Fritch, who is the co-president of historic pro-French Tahoeraa Huiraatira party, received the votes of 38 of the 57 MPs. He replaces Temaru, who was the speaker until his election at the top post on Thursday.
Fritch’s election is part of the new coalition agreement that brought Temaru to power this week.
The coalition consists of Temaru’s Union for Democracy, 19 seats; former President Gaston Flosse’s Tahoeraa Huiraatira, nine seats; and Jean-Christophe Bouissou’s Rautahi party, which now seems to have the support of at least nine MPs, some of whom recently defected the former ruling To Tatou Ai’a coalition of former President Gaston Tong Sang.
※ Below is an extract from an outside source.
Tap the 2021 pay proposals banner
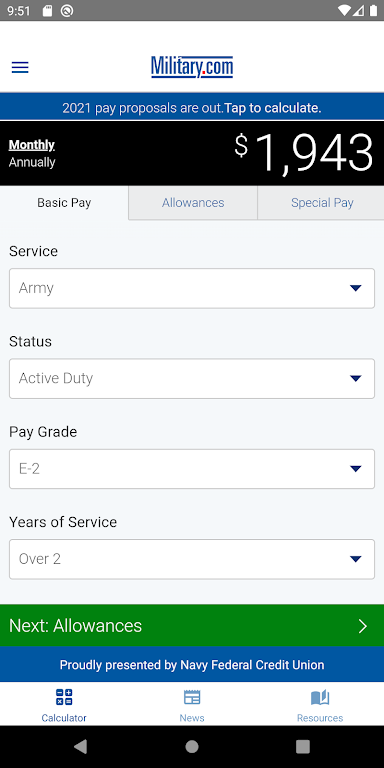Screen dimensions: 384x768 (x=192, y=108)
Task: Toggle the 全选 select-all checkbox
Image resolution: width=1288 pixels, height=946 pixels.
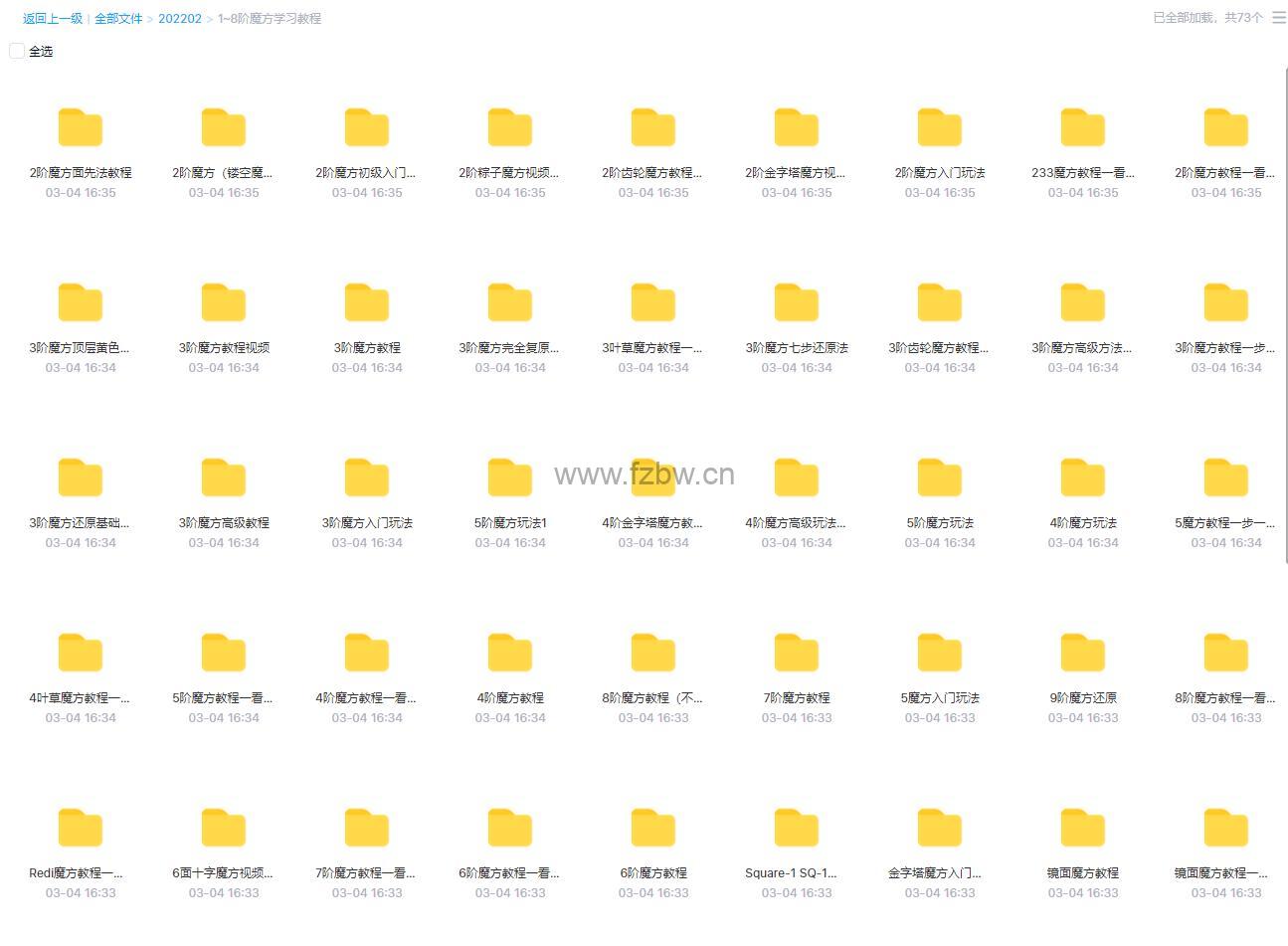Action: 17,51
More MPs seem to have deserted former President Tong Sang’s To Tatou Ai’a party — three of them have now officially defected to Tahoeraa Huiraatira bringing its number of seats to 12.
Fritch has been speaker of the House on several occasions and more recently last year, under a brief Flosse government that was ousted in a motion of no confidence after less than two months in power.
After his election, Fritch once again stressed that the new parliamentary majority was the largest in French Polynesia in a very long time.
During the past five years, governments could only rely on paper-thin majorities, with, typically, not more than one or two more seats than the opposition, thus allowing small independent MPs to act as kingmakers by switching sides to shift the balance of power.
Fritch also reiterated that the new majority, with its strong base, intended to work on the French Pacific territory’s economic recovery.